(INPUT MATERIAL Opens)
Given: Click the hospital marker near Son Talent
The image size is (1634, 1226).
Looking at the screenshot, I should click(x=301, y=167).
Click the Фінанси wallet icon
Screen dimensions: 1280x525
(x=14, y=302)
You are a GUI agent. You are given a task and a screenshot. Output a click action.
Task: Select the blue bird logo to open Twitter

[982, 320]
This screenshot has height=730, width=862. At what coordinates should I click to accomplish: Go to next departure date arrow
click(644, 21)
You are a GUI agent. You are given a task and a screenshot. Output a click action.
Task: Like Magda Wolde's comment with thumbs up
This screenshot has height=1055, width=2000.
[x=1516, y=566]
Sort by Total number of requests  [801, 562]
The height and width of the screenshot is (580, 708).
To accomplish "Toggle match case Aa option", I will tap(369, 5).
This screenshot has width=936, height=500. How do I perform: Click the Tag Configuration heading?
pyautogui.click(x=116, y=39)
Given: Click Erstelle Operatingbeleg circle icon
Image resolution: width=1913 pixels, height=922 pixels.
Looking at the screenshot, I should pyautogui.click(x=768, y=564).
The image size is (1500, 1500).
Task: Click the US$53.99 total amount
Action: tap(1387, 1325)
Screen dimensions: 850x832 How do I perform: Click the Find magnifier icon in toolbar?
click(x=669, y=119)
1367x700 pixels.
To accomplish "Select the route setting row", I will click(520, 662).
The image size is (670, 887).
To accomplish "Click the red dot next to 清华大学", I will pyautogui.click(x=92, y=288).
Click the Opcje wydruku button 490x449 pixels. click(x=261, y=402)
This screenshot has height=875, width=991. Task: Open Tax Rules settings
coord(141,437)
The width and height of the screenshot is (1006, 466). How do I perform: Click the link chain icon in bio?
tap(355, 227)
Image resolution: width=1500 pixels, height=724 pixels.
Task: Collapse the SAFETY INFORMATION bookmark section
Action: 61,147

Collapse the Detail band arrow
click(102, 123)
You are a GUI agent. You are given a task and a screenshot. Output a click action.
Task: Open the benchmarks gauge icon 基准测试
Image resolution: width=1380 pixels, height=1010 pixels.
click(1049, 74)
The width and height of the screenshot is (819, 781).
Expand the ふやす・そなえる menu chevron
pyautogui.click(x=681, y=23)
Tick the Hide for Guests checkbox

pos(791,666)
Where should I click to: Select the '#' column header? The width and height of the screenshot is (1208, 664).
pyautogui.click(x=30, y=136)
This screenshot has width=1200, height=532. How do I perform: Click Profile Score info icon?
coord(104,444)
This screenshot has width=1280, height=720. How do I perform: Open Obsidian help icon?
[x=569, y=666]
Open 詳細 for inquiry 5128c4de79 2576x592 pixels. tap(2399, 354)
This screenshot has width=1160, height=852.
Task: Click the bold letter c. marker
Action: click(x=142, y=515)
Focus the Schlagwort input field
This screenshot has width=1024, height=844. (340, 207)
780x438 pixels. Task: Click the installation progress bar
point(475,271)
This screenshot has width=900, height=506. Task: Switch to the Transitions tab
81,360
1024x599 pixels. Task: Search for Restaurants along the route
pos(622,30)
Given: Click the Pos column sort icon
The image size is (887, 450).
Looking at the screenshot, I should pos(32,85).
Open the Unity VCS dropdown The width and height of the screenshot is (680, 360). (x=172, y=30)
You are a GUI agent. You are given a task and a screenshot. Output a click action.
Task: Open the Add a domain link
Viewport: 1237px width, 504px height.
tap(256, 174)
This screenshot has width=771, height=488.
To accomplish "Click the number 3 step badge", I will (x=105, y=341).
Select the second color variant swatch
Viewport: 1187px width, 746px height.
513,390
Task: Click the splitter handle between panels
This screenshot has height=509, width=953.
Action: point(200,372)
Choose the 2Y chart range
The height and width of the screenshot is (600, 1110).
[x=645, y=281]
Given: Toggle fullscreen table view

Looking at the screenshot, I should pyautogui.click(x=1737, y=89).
(INPUT MATERIAL Closes)
**TASK ITEM**
The records shown above should be given again word for word.

**WRITTEN ANSWER**
Given: Click the hospital marker near Son Talent
The image size is (1634, 1226).
Looking at the screenshot, I should click(x=301, y=167).
Click the Фінанси wallet icon
Screen dimensions: 1280x525
(x=14, y=302)
You are a GUI agent. You are given a task and a screenshot. Output a click action.
Task: Select the blue bird logo to open Twitter

[982, 320]
This screenshot has height=730, width=862. At what coordinates should I click to accomplish: Go to next departure date arrow
click(644, 21)
You are a GUI agent. You are given a task and a screenshot. Output a click action.
Task: Like Magda Wolde's comment with thumbs up
This screenshot has height=1055, width=2000.
[x=1516, y=566]
Sort by Total number of requests  [801, 562]
The height and width of the screenshot is (580, 708).
To accomplish "Toggle match case Aa option", I will tap(369, 5).
This screenshot has width=936, height=500. How do I perform: Click the Tag Configuration heading?
pyautogui.click(x=116, y=39)
Given: Click Erstelle Operatingbeleg circle icon
Image resolution: width=1913 pixels, height=922 pixels.
Looking at the screenshot, I should pyautogui.click(x=768, y=564).
The image size is (1500, 1500).
Task: Click the US$53.99 total amount
Action: tap(1387, 1325)
Screen dimensions: 850x832 How do I perform: Click the Find magnifier icon in toolbar?
click(x=669, y=119)
1367x700 pixels.
To accomplish "Select the route setting row", I will click(520, 662).
The image size is (670, 887).
To accomplish "Click the red dot next to 清华大学", I will pyautogui.click(x=92, y=288).
Click the Opcje wydruku button 490x449 pixels. click(x=261, y=402)
This screenshot has height=875, width=991. Task: Open Tax Rules settings
coord(141,437)
The width and height of the screenshot is (1006, 466). How do I perform: Click the link chain icon in bio?
tap(355, 227)
Image resolution: width=1500 pixels, height=724 pixels.
Task: Collapse the SAFETY INFORMATION bookmark section
Action: 61,147

Collapse the Detail band arrow
click(102, 123)
You are a GUI agent. You are given a task and a screenshot. Output a click action.
Task: Open the benchmarks gauge icon 基准测试
Image resolution: width=1380 pixels, height=1010 pixels.
click(1049, 74)
The width and height of the screenshot is (819, 781).
Expand the ふやす・そなえる menu chevron
pyautogui.click(x=681, y=23)
Tick the Hide for Guests checkbox

pos(791,666)
Where should I click to: Select the '#' column header? The width and height of the screenshot is (1208, 664).
pyautogui.click(x=30, y=136)
This screenshot has width=1200, height=532. How do I perform: Click Profile Score info icon?
coord(104,444)
This screenshot has width=1280, height=720. How do I perform: Open Obsidian help icon?
[x=569, y=666]
Open 詳細 for inquiry 5128c4de79 2576x592 pixels. tap(2399, 354)
This screenshot has width=1160, height=852.
Task: Click the bold letter c. marker
Action: click(x=142, y=515)
Focus the Schlagwort input field
This screenshot has width=1024, height=844. (340, 207)
780x438 pixels. Task: Click the installation progress bar
point(475,271)
This screenshot has width=900, height=506. Task: Switch to the Transitions tab
81,360
1024x599 pixels. Task: Search for Restaurants along the route
pos(622,30)
Given: Click the Pos column sort icon
The image size is (887, 450).
Looking at the screenshot, I should pos(32,85).
Open the Unity VCS dropdown The width and height of the screenshot is (680, 360). (x=172, y=30)
You are a GUI agent. You are given a task and a screenshot. Output a click action.
Task: Open the Add a domain link
Viewport: 1237px width, 504px height.
tap(256, 174)
This screenshot has width=771, height=488.
To accomplish "Click the number 3 step badge", I will (x=105, y=341).
Select the second color variant swatch
Viewport: 1187px width, 746px height.
513,390
Task: Click the splitter handle between panels
This screenshot has height=509, width=953.
Action: point(200,372)
Choose the 2Y chart range
The height and width of the screenshot is (600, 1110).
[x=645, y=281]
Given: Toggle fullscreen table view

Looking at the screenshot, I should pyautogui.click(x=1737, y=89).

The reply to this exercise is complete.